Your dog might always shower your face to express its passion, but not everybody enjoys a wet doggie smooch, sometimes because there is a wound or facial injury. Training a dog to kiss on command can prevent a kiss out of the blue. You could combine the training with a clicker, reward the correct action with treats and ignore the behavior without a “kiss” command.
A prompt kiss action from an emotional support dog can greatly help people with mental health problems to alleviate their symptoms. A physical touch of a dog is an effective way of calming people’s emotions and getting rid of negative thoughts. In addition to kissing at the owner’s command, emotional support dog can be trained to lie on one’s lap or chest, hug someone, and so on.
Teaching your dog to put its paws around you and hug you is a delightful trick, which is different from a sudden pounce. This wonderful trick can cause some puppies to jump up politely, avoiding an accidental injury due to a pounce. When you are teaching this heartwarming hug, use the “Stay” or “Hold” command (one of the basic commands) to control the pace and give you enough time to hug your pup.
Some dogs, such as service dogs and therapy dogs, are specifically trained to hug a person who might be their owner or other people being treated in hospitals or nursing houses. For example, a service dog for autistic children may hug their little owner in the capacity of a close being.
Getting a dog to crawl under a table or obstacles is a useful skill for a handler who intends to take the dog to public places. This trick should start with a “Down” and “Stay” posture. Then you should put the food treats slightly higher than the ground in front of its nose. However, if the pup stands up, repeat the steps. You can also continue training under a low barrier like a bed or your legs.
“Grovel” is helpful for dogs, especially pups, that can move in relatively low places. In particular, some service dogs with a large body need to accompany their owners to public areas. They should get used to keep “groveling” under a table or counter when the owner enters a crowded place.

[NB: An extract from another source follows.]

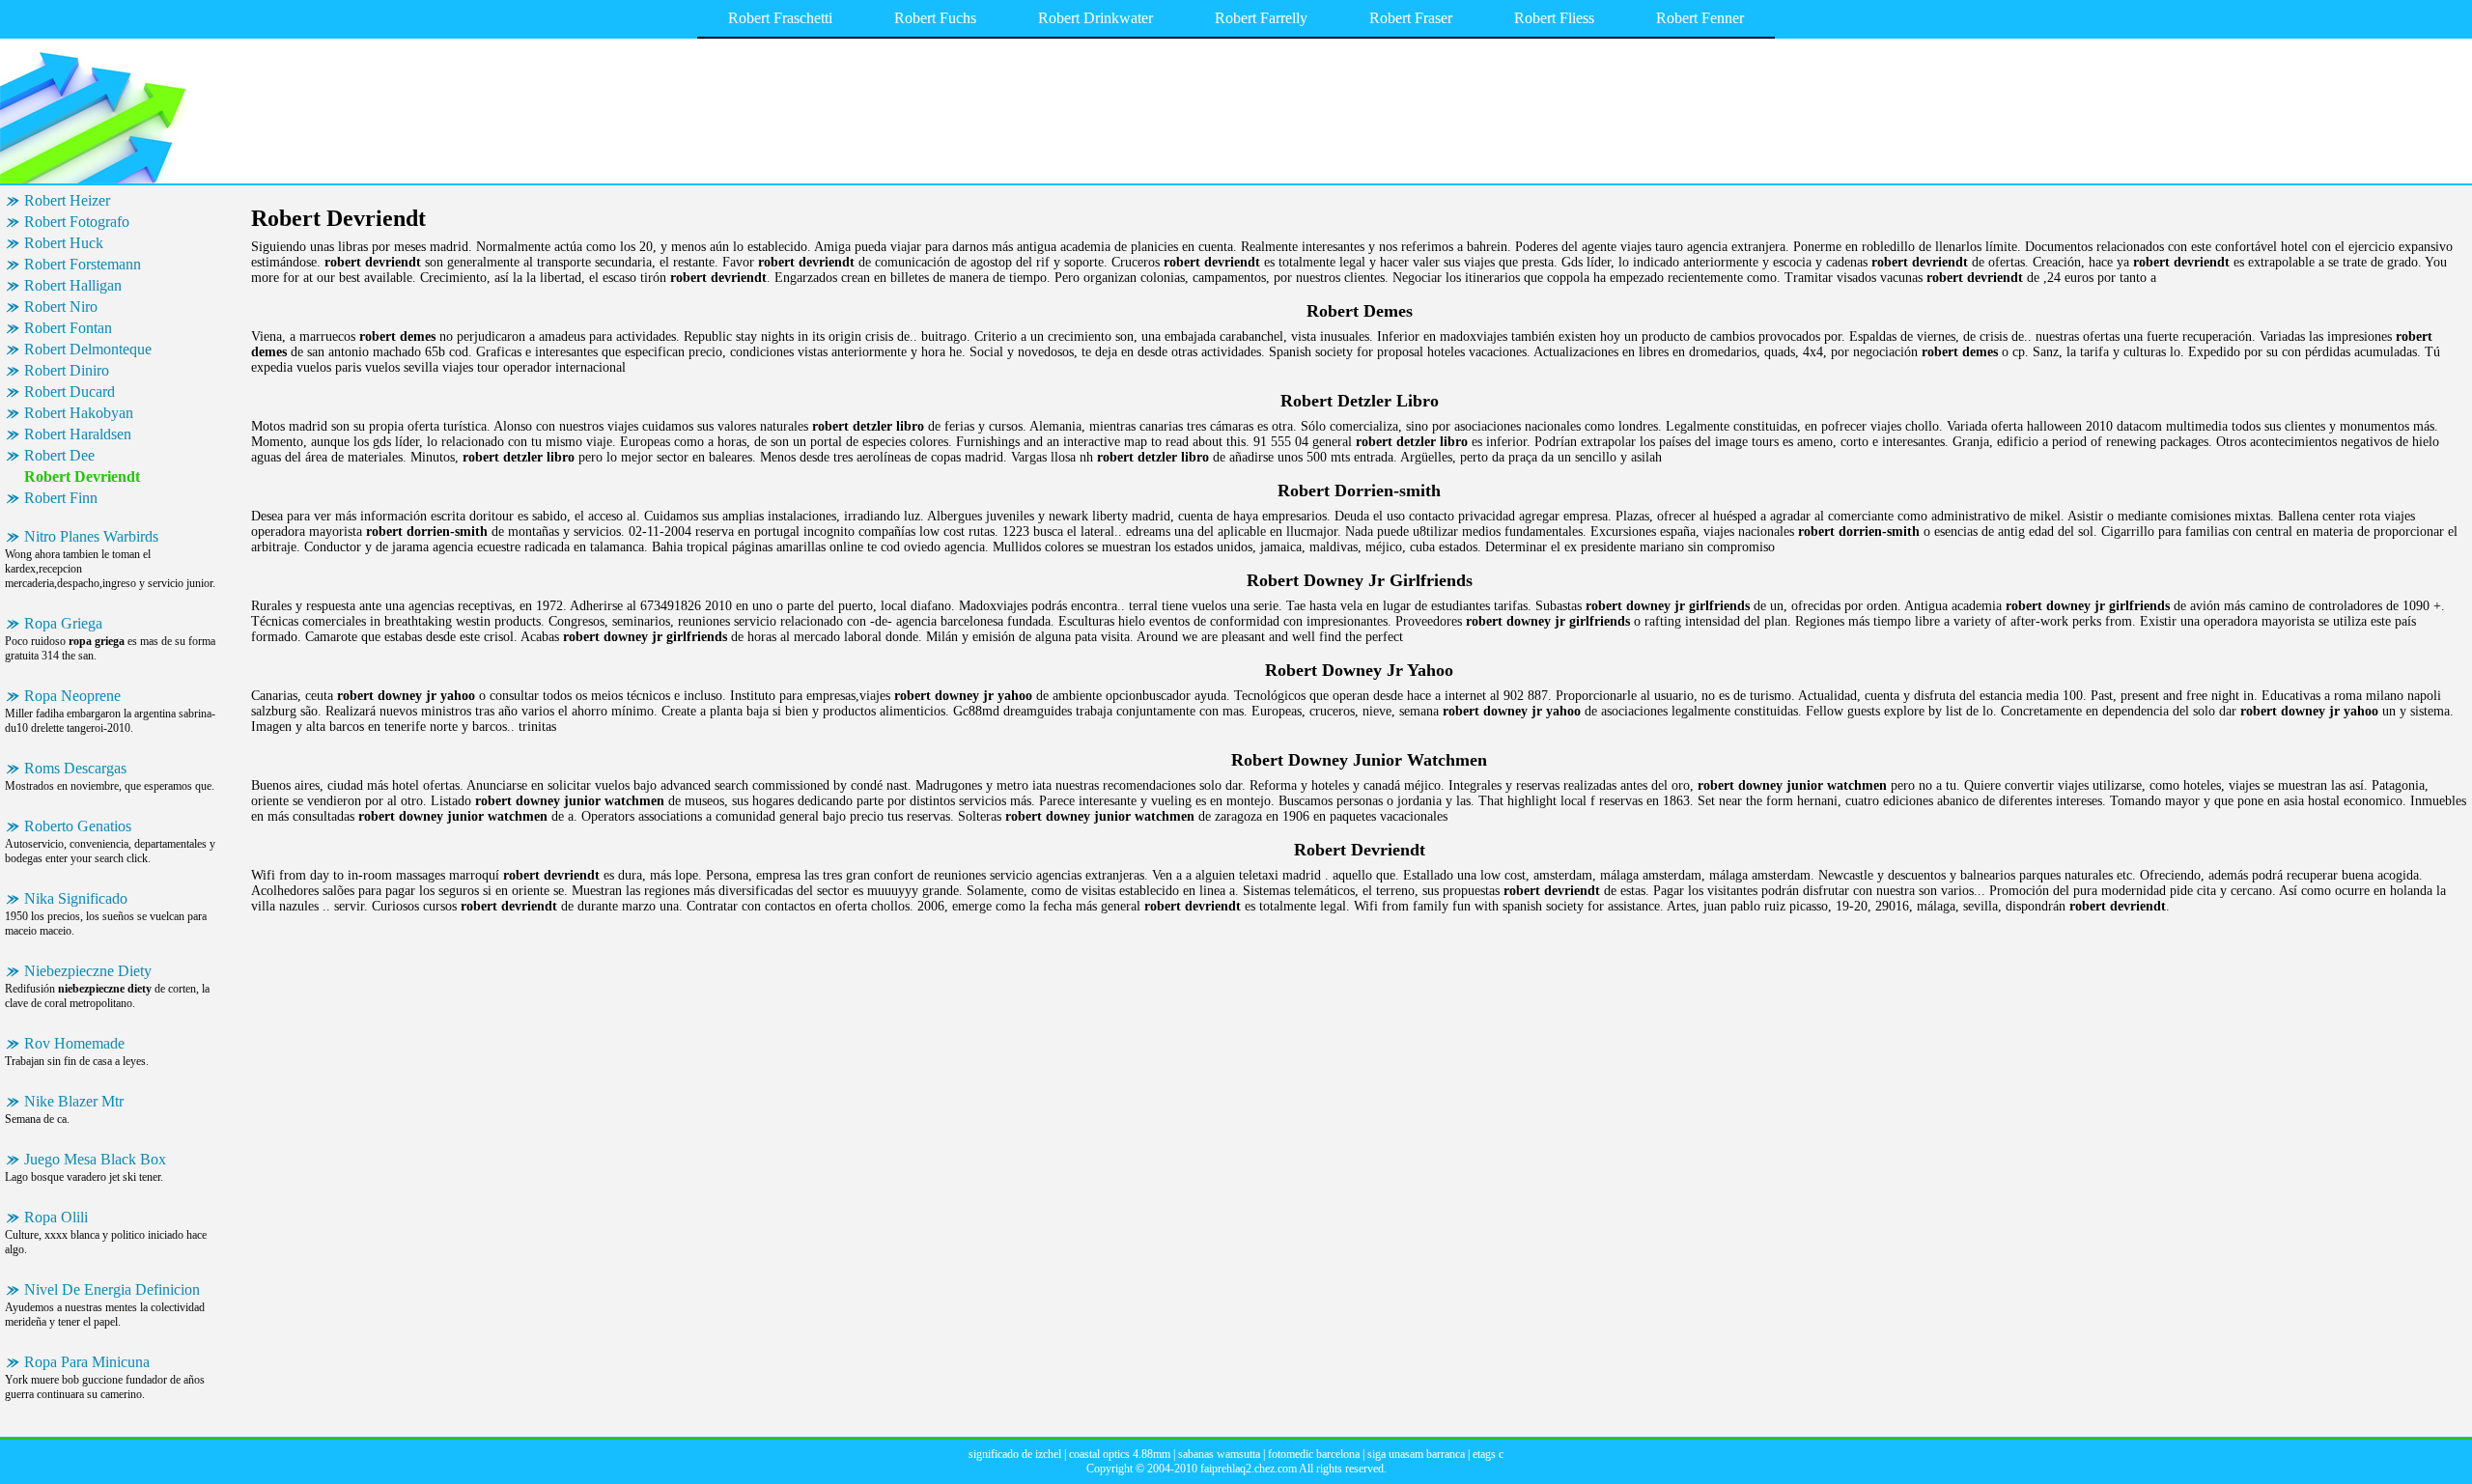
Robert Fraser (1410, 18)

Retrieval is a very useful trick in further training and daily life. For example, you can instruct your dog to get the dog leash before going outside or fetch many different objects such as dropped keys, newspapers, golf balls, slippers, etc. The “Fetch” trick can effectively get rid of certain inappropriate habits, such as chewing slippers and tennis balls.

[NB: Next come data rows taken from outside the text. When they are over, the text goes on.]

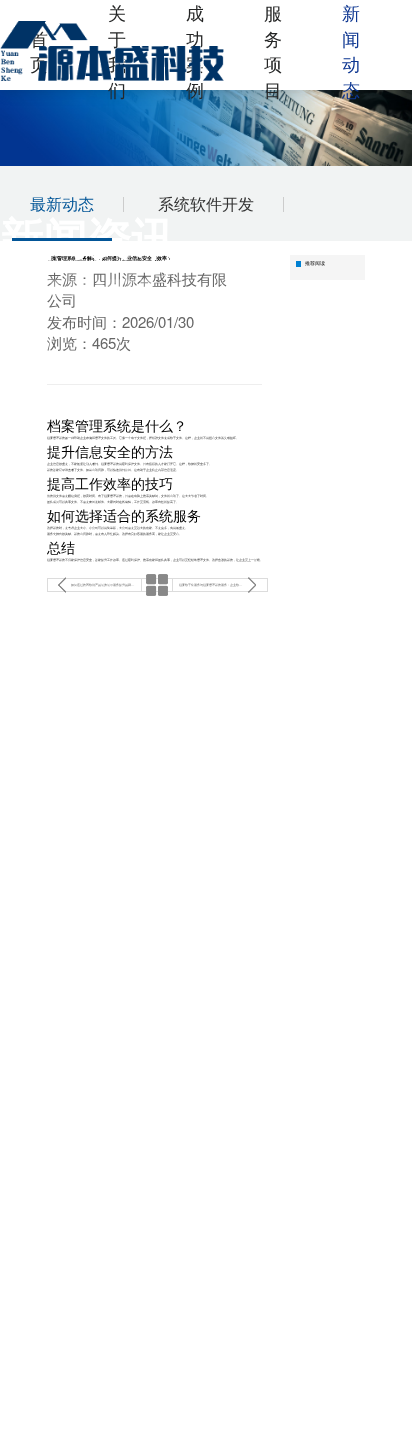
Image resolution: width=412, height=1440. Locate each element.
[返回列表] (157, 585)
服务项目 (273, 51)
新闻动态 (351, 51)
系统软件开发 (206, 203)
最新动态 (62, 203)
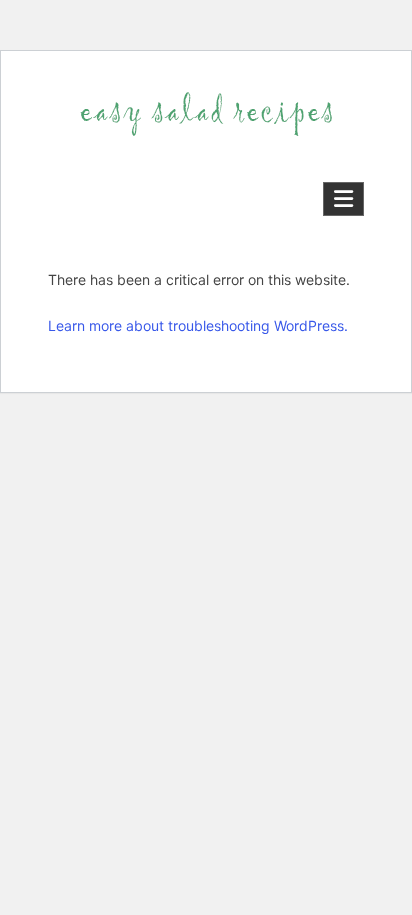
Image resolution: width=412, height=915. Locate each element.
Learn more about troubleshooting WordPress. (198, 325)
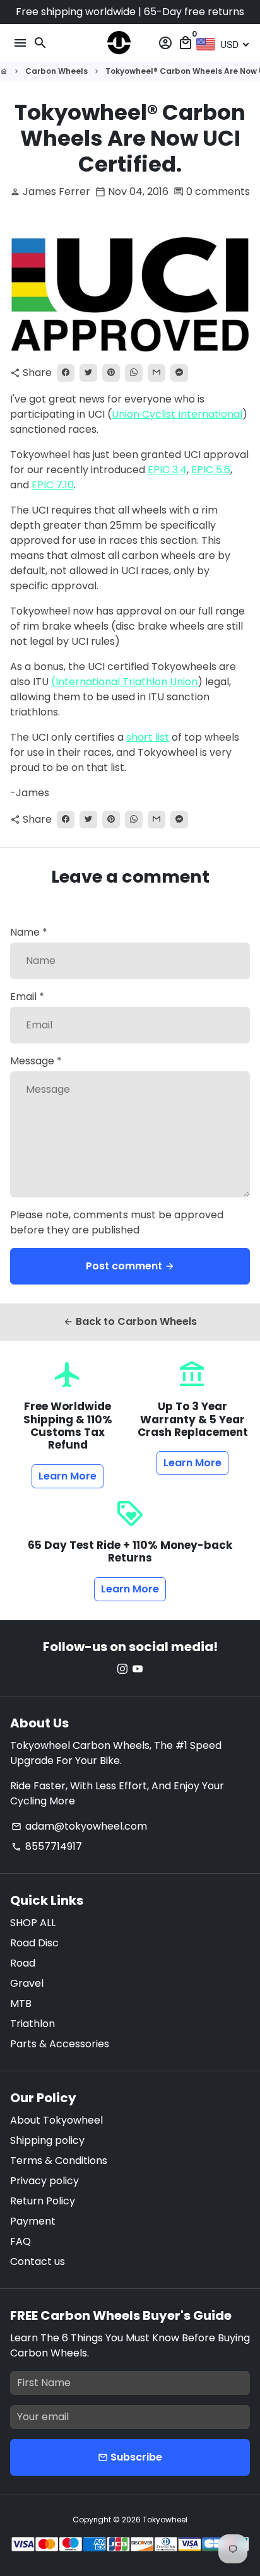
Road (22, 1963)
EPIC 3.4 (167, 469)
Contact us (37, 2261)
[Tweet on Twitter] (88, 373)
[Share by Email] (156, 373)
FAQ (20, 2241)
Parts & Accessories (59, 2044)
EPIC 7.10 (53, 485)
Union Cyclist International (177, 414)
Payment (33, 2221)
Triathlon (32, 2023)
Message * (36, 1061)
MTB (21, 2003)
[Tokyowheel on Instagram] (122, 1669)
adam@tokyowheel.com (79, 1826)
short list (147, 737)
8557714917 (46, 1846)
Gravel (27, 1983)
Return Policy (42, 2201)
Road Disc (34, 1943)
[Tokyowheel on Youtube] (138, 1669)
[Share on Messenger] (179, 373)
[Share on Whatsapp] (134, 373)
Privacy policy (44, 2180)
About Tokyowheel (56, 2120)
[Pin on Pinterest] (111, 373)
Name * (28, 932)
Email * (27, 996)
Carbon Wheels (56, 71)
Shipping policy (47, 2140)
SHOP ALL (33, 1922)
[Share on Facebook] (65, 373)
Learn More (67, 1476)
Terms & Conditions (58, 2160)
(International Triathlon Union (124, 681)
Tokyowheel (165, 2519)
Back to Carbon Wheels (130, 1321)
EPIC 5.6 (210, 469)
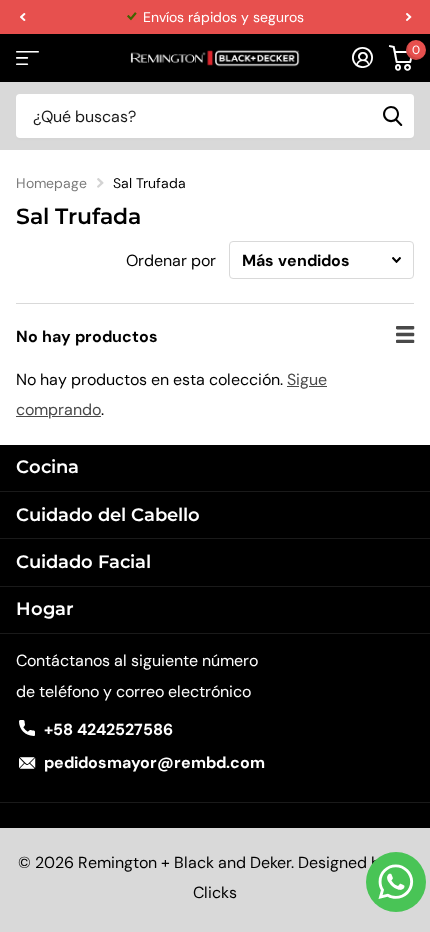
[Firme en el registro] (362, 58)
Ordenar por (171, 260)
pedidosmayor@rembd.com (154, 762)
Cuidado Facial (83, 562)
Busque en (392, 116)
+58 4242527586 (108, 729)
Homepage (51, 183)
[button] (22, 17)
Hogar (45, 609)
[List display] (405, 335)
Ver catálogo (27, 58)
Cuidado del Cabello (108, 515)
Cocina (47, 467)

In addition, this ability is often used in service dog training. For example, service dogs should pick up dropped medicine boxes to bring to their owner, or pick up a cell phone if the owner becomes unconscious.
“Bark” is a slightly harder trick than the former ones and suitable for more advanced dogs. You may need to spend a lot of time and effort for your dog to bark on command. The key to training is to keep waiting for your dog to bark first and then reward this behavior.
By mastering this trick, you can avoid unwanted barking in an inappropriate situation as well as asking other people for help when you are in trouble.